Can you evaluate multiple diversion designs quickly?
Before the operator began fracking the well, we worked with the completion engineers to develop a comprehensive data acquisition plan that accounted for the planned fracking sequence and any field operations constraints, such as a zipper fracking manifold and the reach of overhead cranes. The data acquisition plan was included in the field operating guidelines. A real-time data stream was set up to transmit pumping data— pressure, rate, and proppant concentration—and offset wellhead pressure to our office.
Once fracking concluded on a stage, a team of our geoscientists and completion engineers finished the data processing and quickly analyzed the individual diverter drops. The team immediately let the operator know whether the diversion stopped or had no effect on the largest fracture growth in that stage. We evaluated several diversion designs, identifying the design that provided the optimal diversion. With DiverterSCAN technology, the operator made an informed, better decision about the right diversion design.
“We’re applying Reveal Energy Services’ DiverterSCAN technology to optimize our completions in a new and quicker manner. Within two hours, we received an analysis that allowed us to evaluate the effectiveness of our diversion implementation while completing wells on one of our Stack/Scoop pads. With these quick results, we determined the most effective diversion design on the remaining stages instead of relying on one unverified design for the entire completion.” Byron Cottingham, P.E., Sr. Engineer for LINN Energy
DepletionSCAN service lets you make informed, better completion decisions that identify the depletion boundary surrounding a parent well.
Watch our Customer Experience videos to see DepletionSCAN in action.
DepletionSCAN technology uses our pressure-based fracture map computed with our patented data acquisition1 and processing2. The data source is a surface pressure gauge on a monitor well—established through isolation from prior stages—that records the poroelastic pressure response from a nearby treatment well during hydraulic fracturing. As the treatment well is fracked, our geoscientists and completion engineers identify and quantify the poroelastic signals from the monitor well’s measured pressure response.

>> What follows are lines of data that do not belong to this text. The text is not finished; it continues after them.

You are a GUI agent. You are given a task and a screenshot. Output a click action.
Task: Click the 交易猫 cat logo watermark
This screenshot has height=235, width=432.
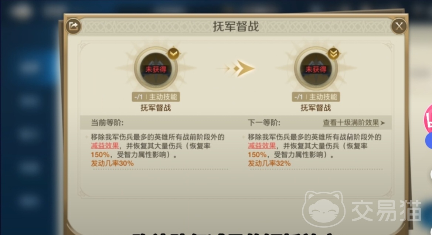point(324,209)
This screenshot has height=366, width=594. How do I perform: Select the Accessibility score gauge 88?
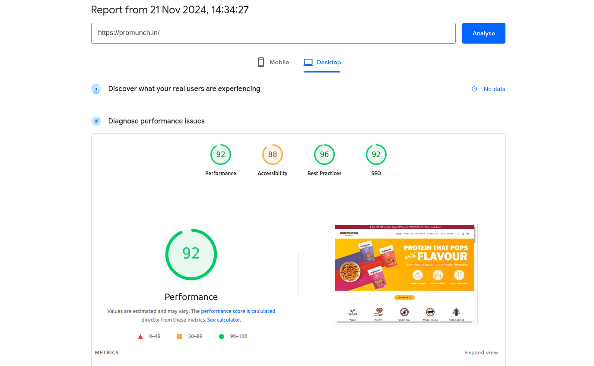(x=273, y=155)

We use the poroelastic signals to compute a simple, accurate, affordable pressure-based fracture map by matching the observed responses in the monitor well to a digital twin. The fracture map includes fracture half-length, height, asymmetry, and azimuth and how fast these dimensions grew.
With the fracture map and DepletionSCAN technology, you will understand the challenges, such as asymmetric fracture growth and impaired stimulation when fracking near a depletion zone. The map shows in near-real time when a newly created fracture in the child well is affected by depletion around a parent well. You can take timely, corrective action that protects the parent well by minimizing or eliminating the effect of frac hits, in addition to improving the treatment effectiveness of the child well.
What is the affect of a depleted zone on fracture asymmetry?
Does a depleted well in one horizon affect the fractures in another horizon?
A Bakken operator called on us to understand depletion zone effects on fracture growth and asymmetry. We computed a pressure-based fracture map with the fracture growth rates for the heel stages of the four wells. With the fracture map, we quantified in near-real time the interaction of newly created fractures with the existing depleted parent well in the upper horizon.
The depleted well caused significant asymmetry in the fracture growth. The asymmetry was observed on wells in both horizons. Wells 1H and 4H, in the same horizon as the depleted parent well, above, had slightly higher asymmetry while wells 2H and 3H, in the lower horizon, had less asymmetry.
Understanding the fracture growth timing and the degree of asymmetry offered insight into the extent of the depletion and the effects on the wells in both horizons. With DepletionSCAN technology, the operator made informed, better decisions about designing the treatment for upcoming stages.